To what degree is it really a private archive? The president’s decree says that MIA archive will be an independent body, which ‘acquires rights and obligations on its name; makes deals with individuals and legal persons, is on its behalf in the relationship with third part, also the defendant and plaintiff in court.’
But the decree also states that the archive is headed by a person appointed by the Interior Minister and that the structure is subject to the ministry’s control.
Another question is what the exact purpose of this archive is. The decree states that its purpose is the description, preservation and maintenance of all the documents at the ministry; also carrying out of all functions which are related to the storage and use of archive material in general.
But it is not immediately clear to outsiders why the archive is to be divided into four structural units: a) First section, called the National Security Archive; b) second section, the Archive of the Communist Party’s Central Committee; c) third, the editorial section ; d) fourth is the Finance and Logistics Securing Group. All four sections have its different functions, and the first section, the National Security Archive, shall provide access to material for people who are interested.
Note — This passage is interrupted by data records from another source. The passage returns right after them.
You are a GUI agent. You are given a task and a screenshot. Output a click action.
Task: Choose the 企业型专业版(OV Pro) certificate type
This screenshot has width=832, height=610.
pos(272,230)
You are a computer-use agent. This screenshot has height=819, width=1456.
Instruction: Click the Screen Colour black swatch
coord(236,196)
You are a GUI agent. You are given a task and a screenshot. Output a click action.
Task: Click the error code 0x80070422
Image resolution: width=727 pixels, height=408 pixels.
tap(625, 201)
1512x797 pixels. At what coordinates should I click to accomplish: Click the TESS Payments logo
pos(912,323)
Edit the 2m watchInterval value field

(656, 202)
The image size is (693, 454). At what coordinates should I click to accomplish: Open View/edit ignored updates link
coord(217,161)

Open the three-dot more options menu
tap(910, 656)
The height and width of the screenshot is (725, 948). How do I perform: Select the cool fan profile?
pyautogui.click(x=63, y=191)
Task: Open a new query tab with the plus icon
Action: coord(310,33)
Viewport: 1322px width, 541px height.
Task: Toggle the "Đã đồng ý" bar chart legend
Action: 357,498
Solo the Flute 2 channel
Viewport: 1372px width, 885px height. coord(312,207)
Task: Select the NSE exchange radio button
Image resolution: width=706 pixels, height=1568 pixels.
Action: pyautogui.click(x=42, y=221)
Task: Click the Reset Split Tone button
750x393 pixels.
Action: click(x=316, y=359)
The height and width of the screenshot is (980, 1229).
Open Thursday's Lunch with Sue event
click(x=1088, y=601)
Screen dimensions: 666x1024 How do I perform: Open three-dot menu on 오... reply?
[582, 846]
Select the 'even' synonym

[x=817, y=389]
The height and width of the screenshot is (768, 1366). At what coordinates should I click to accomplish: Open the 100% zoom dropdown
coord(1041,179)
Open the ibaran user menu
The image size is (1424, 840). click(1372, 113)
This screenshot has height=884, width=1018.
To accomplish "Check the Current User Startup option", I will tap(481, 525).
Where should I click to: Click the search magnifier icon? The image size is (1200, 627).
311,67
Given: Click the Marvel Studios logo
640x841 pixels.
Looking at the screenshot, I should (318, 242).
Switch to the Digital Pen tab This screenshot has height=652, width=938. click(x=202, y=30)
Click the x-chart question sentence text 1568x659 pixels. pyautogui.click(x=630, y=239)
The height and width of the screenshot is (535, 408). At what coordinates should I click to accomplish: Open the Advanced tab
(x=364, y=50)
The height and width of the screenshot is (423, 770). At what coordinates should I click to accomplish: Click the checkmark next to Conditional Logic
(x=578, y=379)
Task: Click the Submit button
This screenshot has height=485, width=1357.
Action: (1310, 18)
We have been unable to find anyone to explain the implications of the paid service, but the bill passed by parliament defines the terms of fee payment as well as fee rates, its way of payment and rules for how to get a refund or exemption.
Citizens who want to read something stored by the ministry must in any event first show up at the archive and fill in an application. They must then pay the fee before they get their hands on the document. The payment must be paid into the archive’s bank account either when applying, or at the latest, when coming back to pick up the document who knows how much later.
The fees will vary from 3 to 177 Georgian lari, according to the new law. Only the Interior Minister himself can decide that someone is to be exempt from paying.
The service will also include ‘usage of documents filed in archive; informational service; services for scientific-technical processing and evaluation, on based on agreement.’
In addition, the archive will have the right to ‘carry out work not envisaged by this law, also carry to out studies of especially important or valueable documents, for which price is to be decided according to special agreement.’
Experts DFWatch have spoken to have a hard time figuring out what the new archive is all about. They don’t understand why such an archive is created, because there already exists a body with the same function: The National Archive, which is subsidiary organ of the Ministry of Justice. The experts are concerned with the fact that if it will be Interior Ministry’s Archive, then there should be gathered only documents from this ministry.
Clearly, authorities have a right to keep secret documents away from the public, but this is regulated separately.
If the new archive will only contain material from the Interior Ministry’s, then citizen’s shouldn’t have to pay for more than the price of the copies. This is regulated by law.
Georgian citizens have a constitutional right to freely receive information, including documentation in written form. Following this, information in the ministries and public institutions should be open and accessible to the public. The law states that a citizen only has to pay for the actual copies, not for the work of finding and collecting them and for making copies. This should be free of charge.